This is my journey to become a healthier me. It began on January 26, 2010 and stalled out... I got a type 2 diabetes diagnosis on March 30, 2022 and started to focus on my health again. On November 8, 2022 I added Ozempic to my toolbox to help me shed some pounds and inches!

Saturday, December 3, 2022

Checking In...

 So this is week 4, and I've been noticing side effects a bit more this week. The occasional headache, along with some relatively mild nausea. Fortunately 7up Zero seems to help with the nausea, so that's a plus.

Surprisingly, it's the weekend and even with a Monday night shot, I haven't really gotten my appetite back in a raging way like I did right before my shot on previous weeks. So that's a positive thing, and I would guess both these issues are related to having a baseline level of Ozempic in my body.

I'm leaning to staying at the lower dose based on those two factors, rather than stepping up to 0.5mg on Monday.

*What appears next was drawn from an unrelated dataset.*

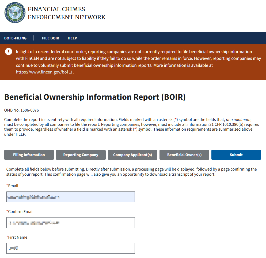Click the blue Submit tab
Image resolution: width=266 pixels, height=258 pixels.
pos(236,155)
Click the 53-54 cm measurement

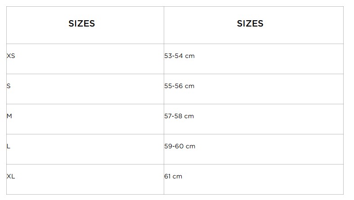click(179, 56)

If 0.25mg is working then I'm thinking it might be best to stay there for a little while. I'm curious to see what the results on the scale will be this week. I've still been experiencing bloat, so I'm hoping that I'll have a big whoosh to take off the 2lbs from last week and then some. I've been good and staying off the scale except for my once weekly weigh in on Monday mornings, so it's helping me to avoid obsessing over those normal daily fluctuations.

It's helping to have some handy snacks around that are quick and grabbable, so that I don't have to worry as much about planning my meals. Or if I'm not particularly hungry but know I need to eat, having something close to hand that I don't need to go to any trouble for is really helpful. I still have some Nutrisystem snacks in my freezer and those have been really helpful because they are tasty as well as high protein for satiety.

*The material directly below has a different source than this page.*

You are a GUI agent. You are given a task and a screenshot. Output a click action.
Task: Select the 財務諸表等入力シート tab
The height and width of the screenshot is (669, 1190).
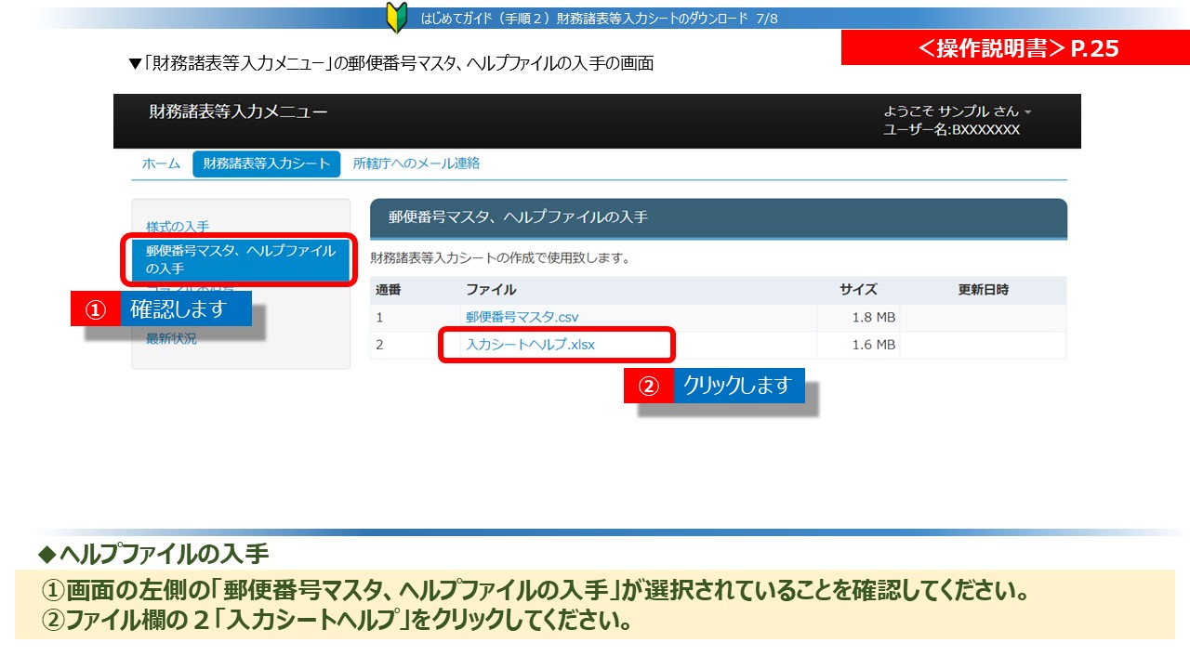[267, 164]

I made a really delicious salad last night that was bursting with flavour and nutritious- I would definitely recommend that you give it a try!

Gochujang-Sesame Turkey Salad:



250g ground turkey
2 tbsp gochjang sauce
1 tbsp soy sauce
2 tsp sesame oil
1/4 cup plain Greek yogurt
1 tbsp garlic puree
1 tbsp rice wine vinegar
2 cups baby spinach
1 cup sweet bell pepper, cut into strips
4 radishes, sliced thinly into rounds
1/4 cup carrot, julienned
1 green onion, thinly sliced

In a large salad serving bowl, mix together the greek yogurt, vinegar, 1 tbsp gochujang, 1 tsp soy sauce, 1/2 tsp sesame oil, and 1/2 tsp garlic puree. Whisk ingredients together, and add salt and pepper to taste. Set dressing aside for flavours to blend.

Heat a large pan over medium heat and add the remaining sesame oil. When oil is hot, add the turkey. Cook, breaking up any large chunks, until there is no longer any pink, approximately 4-5 min. Season with pepper if desired. 

To the pan with turkey, add the remaining gochujang, soy sauce, and garlic puree, and stir to coat the meat. Cook, stirring occasionally, until the turkey starts to brown, 3-5 min. 

Add the spinach, bell peppers, carrots, and radishes to the bowl with the dressing, and toss to coat. Divide the salad onto two plates and top with the turkey; garnish with green onions.

This recipe is so flavourful I guarantee you won't miss your favourite Asian takeout! Serves two, each serving contains 321 calories, 7g of fat, 23g of carbohydrates, and a whopping 43g of protein! Definitely a great choice. Try it and let me know how you like it!